Another addition to molecular photoswitches is the long-known chromophore indirubin, which is rendered into a proficient photoswitch by alkylation. In a supramolecular approach selective hydrogen bonding to the E isomer allows to invert indirubins photochromism and photoswitching in both directions can now be elicited by two different shades of red light.⁶

 

 

To further redshift the photoresponse to the near infrared (NIR) region of the electromagnetic spectrum and obtain really efficient all-red-light responsiveness we proudly present the Peri-AnthraceneThioindigo (PAT) photoswitch.⁷ PAT possesses absorptions up to 850 nm, delivers absolutely outstanding all-red-light responsive photoswitching (quantitative E to Z photoisomerization with 780 nm light and 69% or 91% Z to E photoisomerization with 625 nm or 590 nm light, respectively), and is thermally stable for days at 20 °C. It gives high color contrast by changing from bright green to deep blue upon switching and can be applied in photochromic polymers.
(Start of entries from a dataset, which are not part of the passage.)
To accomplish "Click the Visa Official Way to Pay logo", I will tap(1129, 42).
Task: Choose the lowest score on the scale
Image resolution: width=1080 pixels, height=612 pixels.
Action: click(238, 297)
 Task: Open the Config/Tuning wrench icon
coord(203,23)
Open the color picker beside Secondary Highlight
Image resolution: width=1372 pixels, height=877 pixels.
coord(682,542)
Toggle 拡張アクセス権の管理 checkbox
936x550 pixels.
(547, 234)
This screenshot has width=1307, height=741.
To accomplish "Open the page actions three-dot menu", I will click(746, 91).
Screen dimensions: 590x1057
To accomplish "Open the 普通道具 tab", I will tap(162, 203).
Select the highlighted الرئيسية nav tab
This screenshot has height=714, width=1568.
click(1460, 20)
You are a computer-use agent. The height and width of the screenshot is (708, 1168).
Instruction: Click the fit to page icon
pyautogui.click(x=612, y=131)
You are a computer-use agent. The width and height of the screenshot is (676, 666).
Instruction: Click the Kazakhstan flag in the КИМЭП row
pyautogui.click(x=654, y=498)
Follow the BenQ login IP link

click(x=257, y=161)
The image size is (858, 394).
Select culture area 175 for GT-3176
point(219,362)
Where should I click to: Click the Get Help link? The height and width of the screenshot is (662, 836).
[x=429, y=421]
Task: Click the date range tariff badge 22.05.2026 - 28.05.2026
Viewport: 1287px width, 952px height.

With these properties PAT pushes the limits of red-light photoswitching and will certainly find many exciting uses further on.

 

 

Our recent efforts have led to the development of an entirely new way to think about the generation of photoswitching properties. Usually, photoswitches are substituted for a specific application and then remain dedicated to that task. In our new concept we only generate photoswitching properties when functionalizing a non-photochromic precursor.⁸ The functionalization reaction simultaneously leads to introduction of a covalently bound group, desymmetriyation of the precursor, and establishment of a strong donor-acceptor cross conjugation. As a result viable photoswitching properties are introduced in response to blue and red light irradiation without background photoreactions of the precursor. The functionalization is fully reversible, which regenerates the symmetric precursor for another functionalization and gain of photoswitching round. In this way recyclable photoswitches are obtained that can be programmed in their properties via the functionalization reaction. Furthermore, recycling can be locked or released by simple anion exchange adding another layer of control to these photoswitches. Exchange to PF₆ anions blocks recycling leading to thermally fully stable and functional photoswitches. Reverting to bromide re-enables the recycling again.

 

 

1. Angew. Chem. Int. Ed. 2022, 134, e202210855.
2. Chem. Sci. 2023, 14, 5734.
3. J. Am. Chem. Soc. 2017, 139, 15060.
4. J. Am. Chem. Soc. 2018, 140, 13558.
5. Nat. Commun. 2023, 14, 4382.
6. J. Am. Chem. Soc. 2021, 143, 18251.
7. Angew. Chem. Int. Ed. 2023, e202312955.
8. Angew. Chem. Int. Ed. 2024, e202318767.

Chemical Biology

 

In this research line we develop advanced chemical biology tools for precision regulation of biological processes. Our first approach delivered blue light control over the cell cycle and apoptosis of cancer cells in collaboration with the Zanin lab. To this end we have photocaged the versatile proteasome inhibitor MG132 directly at its reactive aldehyde function keeping the oxidation state unchanged. Upon caging bioactivity is lost and cells proliferate normally. Irradiation releases the inhibitor at a given time and leads to metaphase arrest of the cells. Prolonged exposure causes the apoptosis pathway to be activated and blue light treated cells die. Our light-activated biomolecular tool therefore enables spatial-temporal control of cell fate and was further shown to be compatible with live-cell imaging methods.¹

 

 

In a second approach we use the reversible photoresponse of indigoid chromophores to modulate inhibition of enzymes vital for cell survival. Rhodanine-based chromophores are ubiquitous molecular structures in different applied fields of chemistry ranging from materials to solar cells and bioactive compounds. We have demonstrated how photoswitching can be elevated to high performance and how rhodanines can be used as advanced photopharmacology tools. In this regard we showed that a known inhibitor of PIM-1 kinase can be strongly photomodulated in its activity allowing for light-controlled apoptosis induction in cancer cells. We also found new derivatives as candidates for potent PIM-1 kinase inhibitors.²

 

 

1.  Angew. Chem. Int. Ed. 2021, 60, 1187.
2. J. Am. Chem. Soc. 2024, 146, 1894.